Under the Vienna Convention on Diplomatic Relations Article 9, a receiving State may "at any time and without having to explain its decision" declare any member of a diplomatic staff persona non grata. A person so declared is considered unacceptable and is usually recalled to his or her home nation. If not recalled, the receiving State "may refuse to recognize the person concerned as a member of the mission."

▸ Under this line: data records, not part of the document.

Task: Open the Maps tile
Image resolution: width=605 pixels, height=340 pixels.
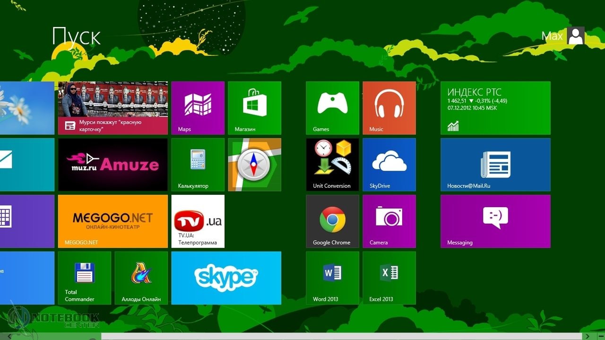Action: pos(198,108)
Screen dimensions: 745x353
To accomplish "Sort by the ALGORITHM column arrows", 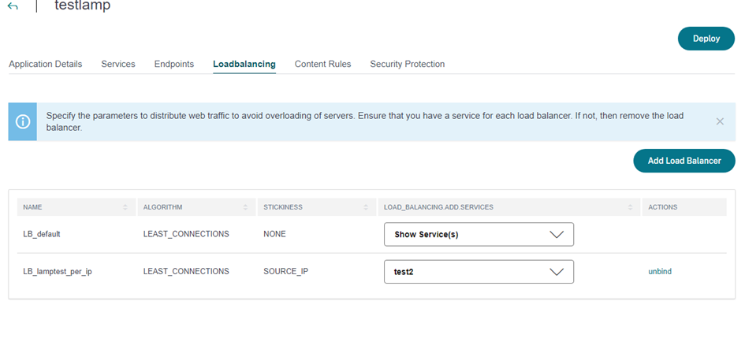I will coord(246,207).
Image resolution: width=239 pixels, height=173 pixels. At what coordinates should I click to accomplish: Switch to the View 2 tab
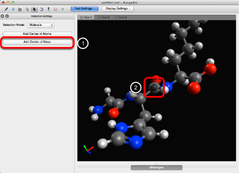[105, 17]
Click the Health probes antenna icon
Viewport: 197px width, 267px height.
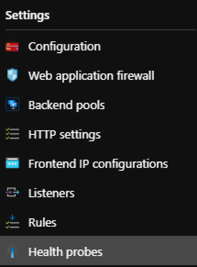[12, 251]
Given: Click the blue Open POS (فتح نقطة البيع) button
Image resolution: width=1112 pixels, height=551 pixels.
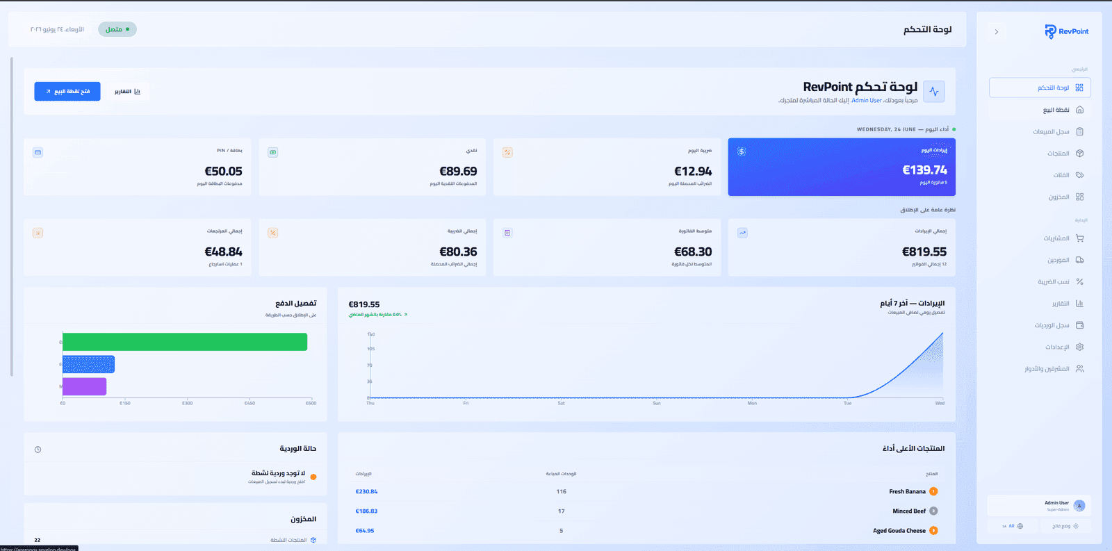Looking at the screenshot, I should point(67,91).
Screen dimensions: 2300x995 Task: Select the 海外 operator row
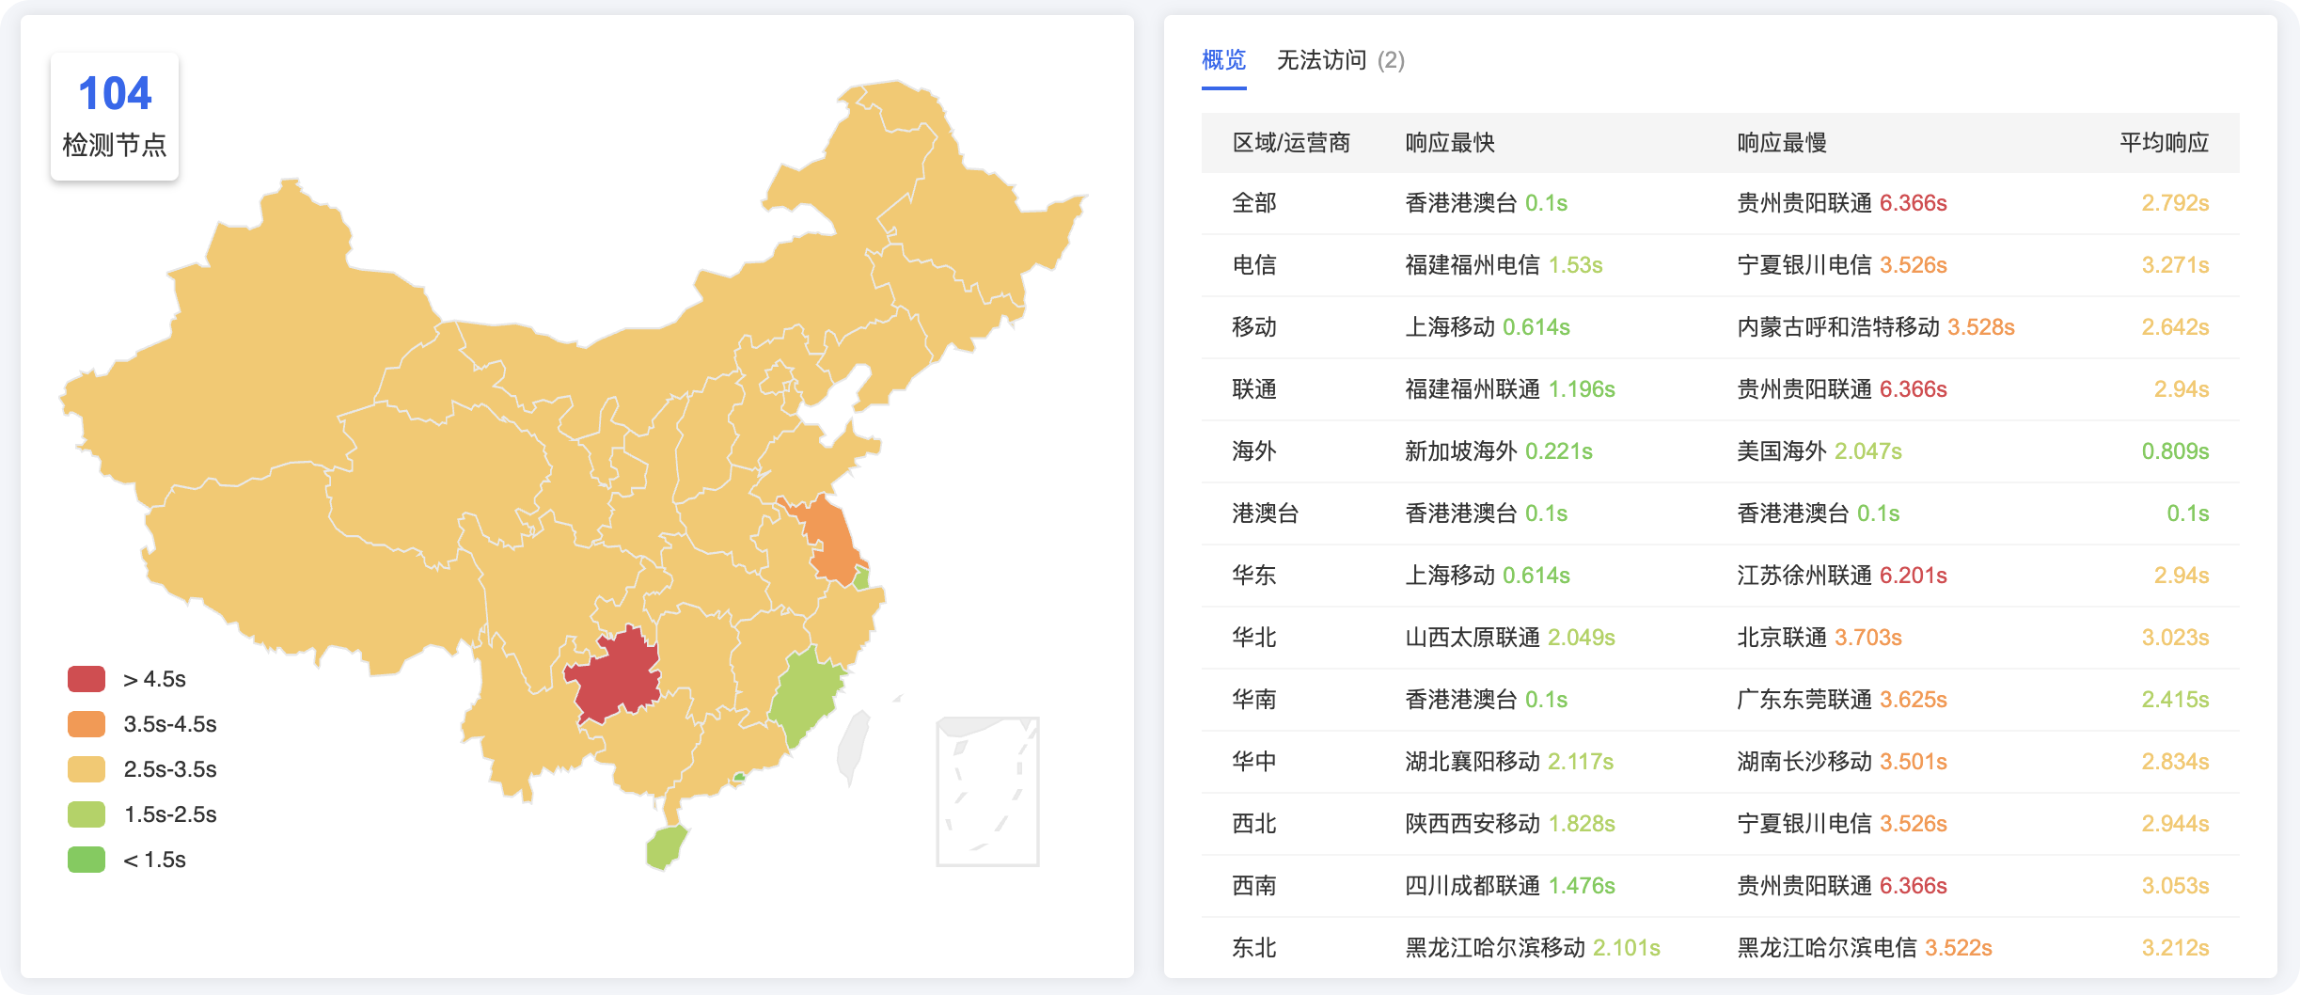point(1720,451)
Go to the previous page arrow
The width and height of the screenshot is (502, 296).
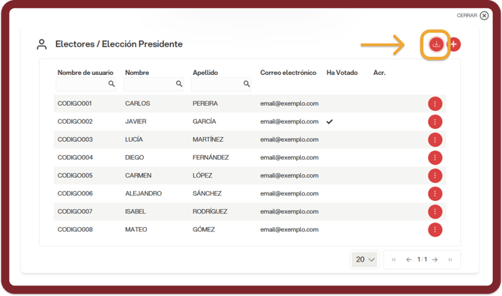pos(409,259)
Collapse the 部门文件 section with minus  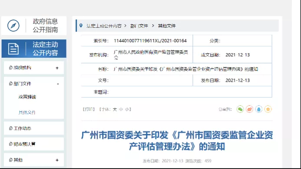(x=58, y=84)
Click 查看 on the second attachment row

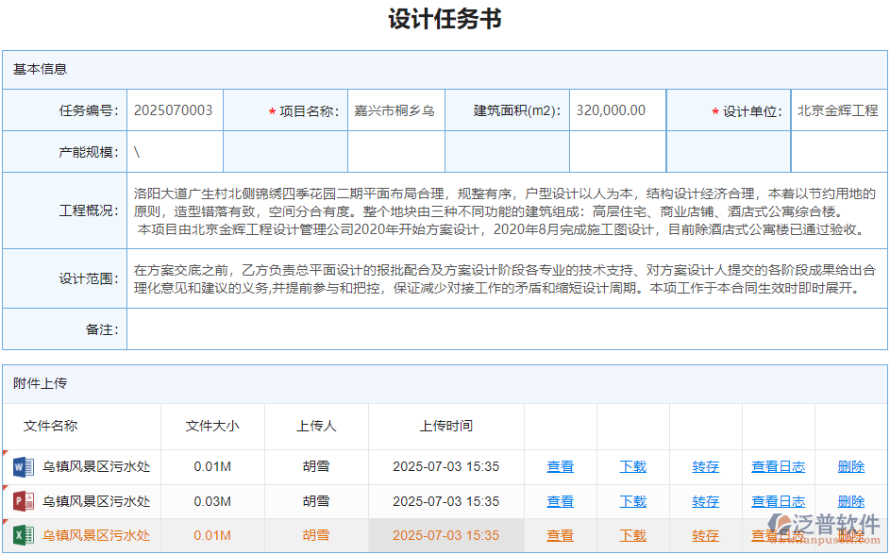(560, 501)
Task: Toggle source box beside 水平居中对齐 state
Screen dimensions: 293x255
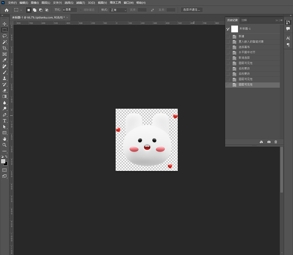Action: pyautogui.click(x=228, y=53)
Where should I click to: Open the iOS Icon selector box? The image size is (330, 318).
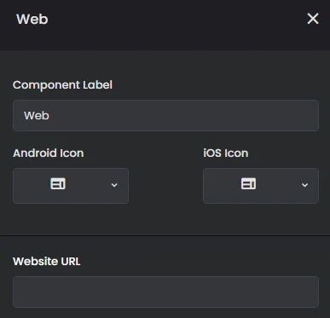coord(261,186)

While diplomatic immunity protects mission staff from prosecution for violating civil and criminal laws, depending on rank, under Articles 41 and 42 of the Vienna Convention, they are bound to respect national laws and regulations (amongst other issues). Breaches of these articles can lead to persona non grata being used to 'punish' erring staff. It is also used to expel diplomats suspected of espionage ("activities incompatible with their status"), or as a symbolic indicator of displeasure (e.g. the Italian expulsion of the Egyptian First Secretary in 1984). So-called "tit-for-tat" exchanges have occurred, notably during the Cold War. Notable recent occurrences include exchanges between the United States and Venezuela, the United States and Belarus, the United Kingdom and Russia, between Russia and Georgia, between the United States and Bolivia and between India and Pakistan. In October 2008 Serbia expelled ambassadors of Montenegro and the Republic of Macedonia. In November 2008 Serbia also expelled the ambassador from Malaysia. In March of 2009, President Evo Morales of Bolivia declared a member of the US embassy (political division) persona non grata[1].

The Treaty of Lausanne in 1923 included the list of 150 personae non gratae of Turkey, which forbade the entry of mainly a group of former Ottoman Empire officials and about 100 other persons to Turkey, until the lifting of this status in 1938.

Kurt Waldheim, former Secretary-General of the United Nations and President of Austria, and his wife were given personae non gratae status in the U.S. and other countries when he was accused of having known about Nazi war crimes and not having done anything about them.[2]

In 1995, Croatia declared Carl Bildt a persona non grata announcing that he had "lost the credibility necessary for the role of a peace mediator". Bildt had suggested that the President of Croatia, Franjo Tuđman was as guilty of war crimes as the Krajina Serb leader, Milan Martić.[3]

In 2008, President of Bolivia Evo Morales declared U.S. Ambassador Phillip Goldberg persona non grata, claiming that the U.S. government conspired against him and supported his opponents.[4]

In January 2009 following diplomatic tensions between Venezuela and Israel after Israel's offensive in the Gaza Strip, Israel ordered Venezuelan diplomats to leave the country, declaring them "persona non grata in Israel".[5]

[edit] Non-diplomatic usage

In non-diplomatic usage, calling someone persona non grata is to say that he or she is ostracized, so as to be figuratively nonexistent. In police circles, this often meant any officer who broke the Blue Wall by informing against fellow officers, e.g. testifying against officers who were corrupt. Frank Serpico was one real life example, while cultural examples were Paul Newman's character in Fort Apache, The Bronx when he told on a fellow officer that he saw throw an unarmed man off a rooftop during a riot.